Directive: Copy the part of the artist profile below from "Bodhi is a young" to "on the beach.", word for word.
— START OF Text extract —
Bodhi is a young artist who has quietly built a life that most people only imagine: earning a living doing work he loves, outside, on his own terms, connected to the land in a way that is increasingly rare. He grew up in the North Bay and now lives in Petaluma, right at the Marin-Sonoma county line. He paints almost every day. When he's not painting, he's hiking, or on the beach.
"The way the water meets the land, the way things collide in this region... there's nothing like it. I think anyone who lives here can attest to that." - Bodhi Hope
His philosophy around materials — in his art and in his life — runs along the same lines: as close to the source as possible. He uses oil paints made by a small company in Northern California called Natural Pigments, working from archival formulas that are hundreds of years old — earth pigments, linseed oil pressed from flax. The same materials that Plein air artists would have used a century ago. "The tools I use and the traditions I use to get to the end product are just as important to me as the end product," he says. "And the same goes for my health — getting things from as close to the source as possible. Wildcrafted, local. It's a way of life."
— END OF Text extract —
— START OF Data records —
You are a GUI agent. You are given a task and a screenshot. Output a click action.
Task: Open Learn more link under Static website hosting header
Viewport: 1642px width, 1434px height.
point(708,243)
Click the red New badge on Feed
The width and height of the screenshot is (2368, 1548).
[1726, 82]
— END OF Data records —
Task response:
Bodhi is a young artist who has quietly built a life that most people only imagine: earning a living doing work he loves, outside, on his own terms, connected to the land in a way that is increasingly rare. He grew up in the North Bay and now lives in Petaluma, right at the Marin-Sonoma county line. He paints almost every day. When he's not painting, he's hiking, or on the beach.